Farmers Insurance has asked a state court to silence two of its former employees who say a new computer program being used throughout the industry places unfairly low values on its personal-injury claims. A Snohomish County Superior Court judge was expected today to hear the insurance company's plea for a gag order on Robert Dietz and Christy Klein. Both say they quit their jobs because they were frustrated at new cost-cutting practices at the company.

Since leaving Farmers, the two adjusters also have become paid expert witnesses in lawsuits for consumers accusing their insurance companies of acting in bad faith. armers Insurance Exchange filed a lawsuit last week against Dietz and Klein, hoping to get court approval to gag the former adjusters and thoroughly question them on their knowledge of the agency's practices.In his response to the lawsuit, Dietz said that he was one of 30 to 40 of the company's most experienced claims employees who were asked to participate in a "tuning session" specific to the Northwest during which the adjusters agreed to benchmark values. The values were to be used to approximate how much to pay a customer who, for example, broke a leg versus the amount to be paid to a customer who broke his neck. Dietz said that he was told those values would then be lowered to 80 percent and entered into the computer program.

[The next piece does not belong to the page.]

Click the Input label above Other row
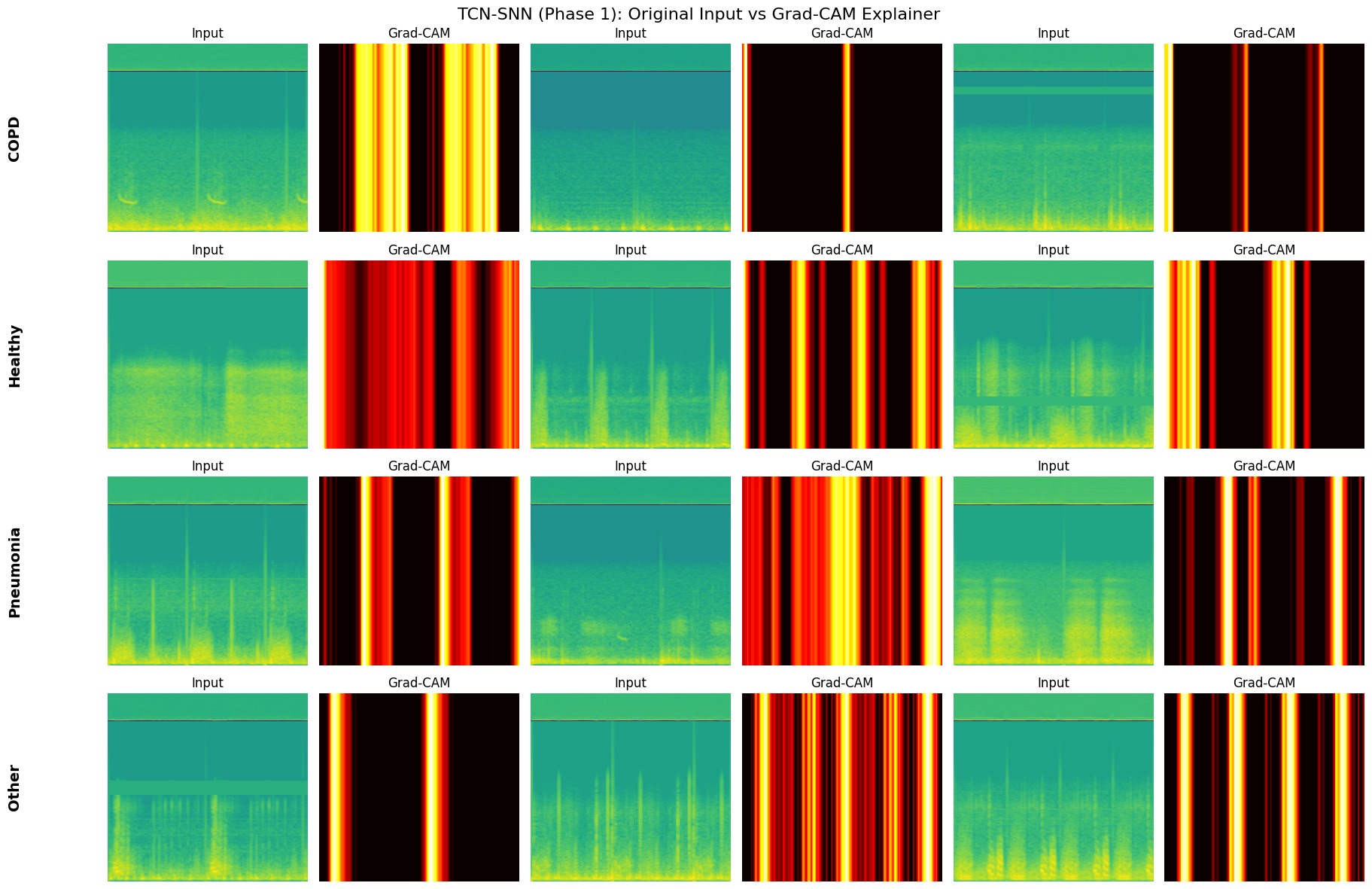Image resolution: width=1372 pixels, height=889 pixels. tap(207, 682)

By sharing what they know of the Colossus software, Dietz and Klein would breach "the duty of loyalty they owe their former employer," Farmers' lawsuit states.Neither of the two former adjusters signed confidentiality agreements with Farmers. "My vast experience in evaluating claims was replaced by values generated by a computer," Dietz said in court documents in response to the suit. "More often than not, these values were not representative of what I had experienced as fair and reasonable. As such, it became difficult to settle claims, and it was at times embarrassing to even make the offer that Colossus recommended, knowing it would be rejected, and suit would be filed."

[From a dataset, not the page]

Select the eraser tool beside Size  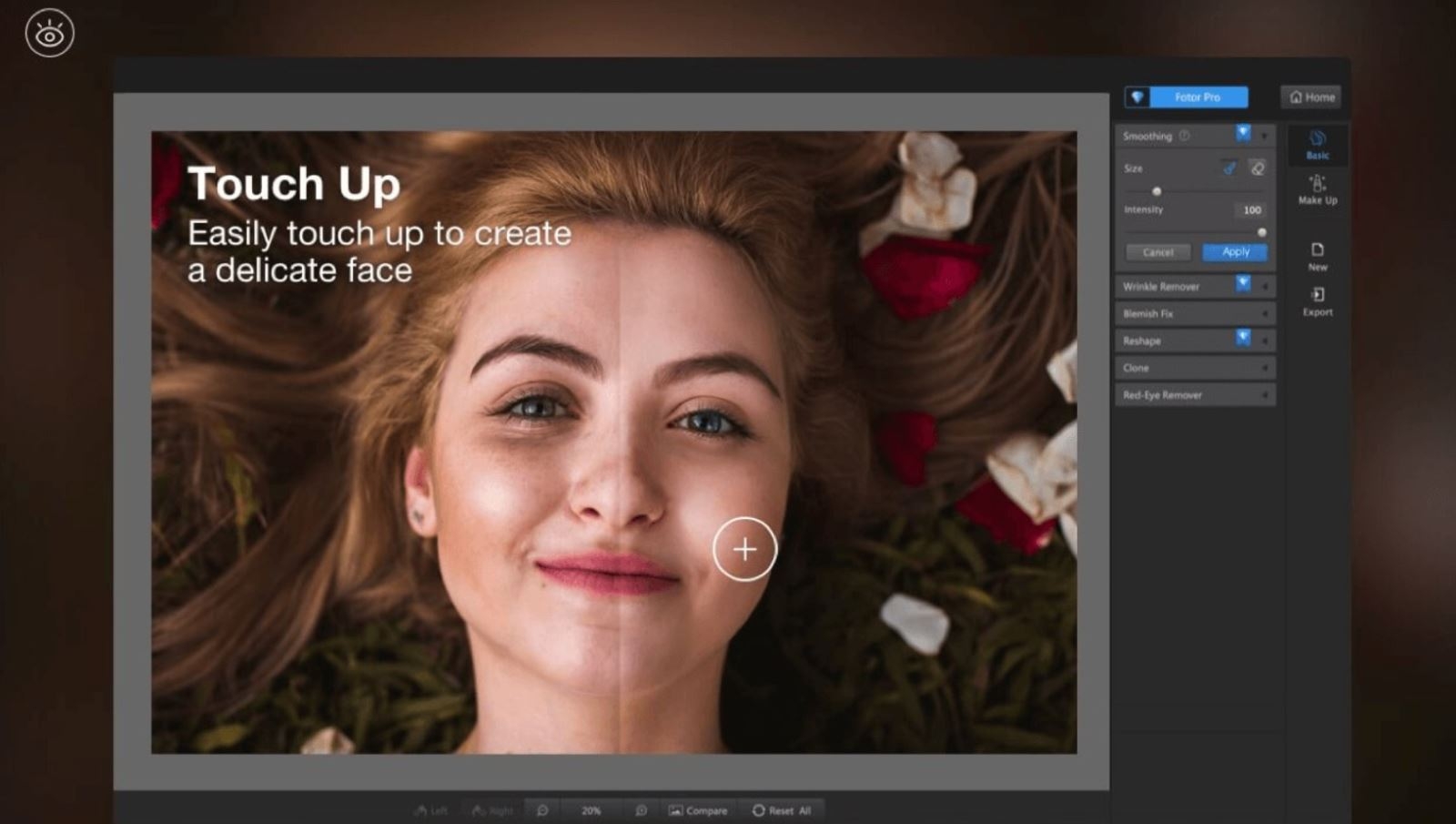[1258, 168]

"Top of the range settlement offers were often rejected by the claimant -- which result in an increasing number of cases remaining open -- thus increasing my pending case load," Klein said in her response to the lawsuit. "It also drove more cases into litigation in an attempt to reach a fair settlement."About half of insurance companies that operate in the United States, including some of the largest, such as Aetna, Hartford Financial Services and Zurich Personal Injury, use the Colossus program. But those companies have done a good job suppressing information about the program.Colossus is not mentioned in insurance policies or advertising brochures. Neither is the fact that claims are being adjusted by computer.